書く際には、各項目の段落を分け、読み手が情報を理解しやすい構成を心がけてください。
始末書の目的は、単に問題を報告することだけではなく、反省と今後の改善点を示すことにあります。
そのため、文量にこだわり過ぎず、それぞれの状況に応じて適切な長さで書くことが望ましいです。
始末書の提出件数が、そのままクビにつながるわけではありません。
解雇は、重大な問題行動が繰り返された場合や、会社に大きな損害を与えた場合に検討されます。
そのため、始末書を何枚提出したかどうかは、直接的な解雇理由にはならないことがほとんどです。
また、一事不再理の原則により、同じミスや問題に対して複数の処分を下すことができません。

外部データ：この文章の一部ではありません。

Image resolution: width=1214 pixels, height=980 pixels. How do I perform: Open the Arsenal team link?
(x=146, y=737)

つまり、始末書を提出することによってその問題は一度終わっているため、何枚提出したかによって解雇が決まることもないのです。
ただし、あまりに同じ問題を繰り返すようであれば、解雇が検討されることは十分にあり得ます。
始末書は、法的拘束力を持った文書です。
問題や違反に関する説明と反省を記録した文書であるため、その後の人事管理や懲戒処分の判断材料となる場合があります。

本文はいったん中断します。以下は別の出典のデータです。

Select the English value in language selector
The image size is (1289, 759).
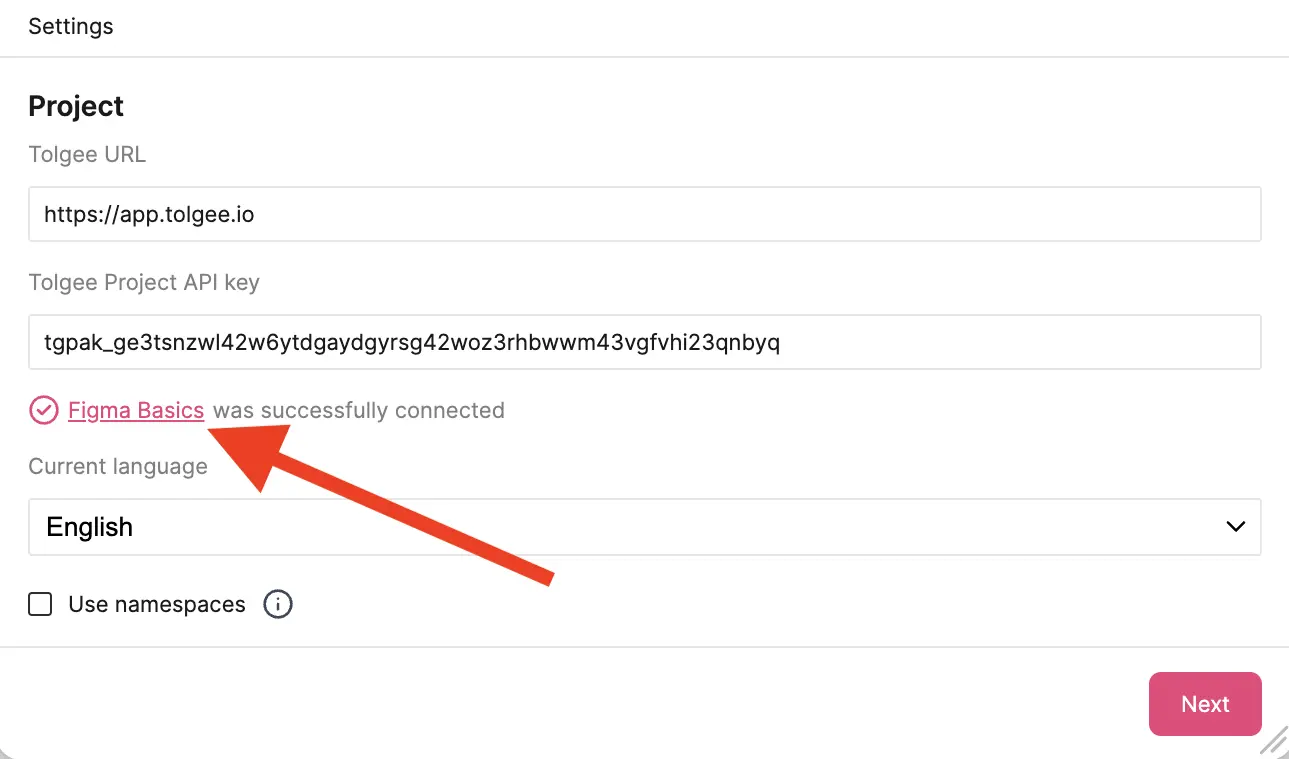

法的な観点から見ると、始末書は違反行為や職務上の過失を示す証拠として有効です。
作成した人が自らの過ちやその状況を認識していることを示すため、懲戒処分などを巡る裁判において重要な役割を果たします。
たとえば、解雇や懲戒の妥当性を裁判所が判断する際に、始末書が提出された背景や内容が考慮されることがあるでしょう。
しかし、始末書が法的拘束力を持つためには、内容が正確で、提出された状況が正しいものであることが必要です。
無理やり書かされた始末書や、事実に基づかない内容は、法的効力を失う可能性があります。
始末書の提出は、ミスや問題を犯したことや、企業の規定に反した行動を取ったことを認めるものです。
しかし、形式的な謝罪だけではなく、作成を通して自分の行動を深く反省し、今後の改善につなげる大切な機会とすることが大切です。
始末書を書くことは、状況を客観的に分析し、なぜそのような選択をしたのか、どのような状況がその行動を引き起こしたのかを理解することにつながります。
自己分析によって、今後の改善点も明確になっていくでしょう。
一度始末書を書いたからといって、悲観的になる必要はありません。
今後の行動をどのように変えていくかが非常に重要です。
もし、始末書を書いたことで会社に在籍しにくくなったり、始末書に関して不当な扱いを受けたりした場合には、最終的に退職を検討してもよいかもしれません。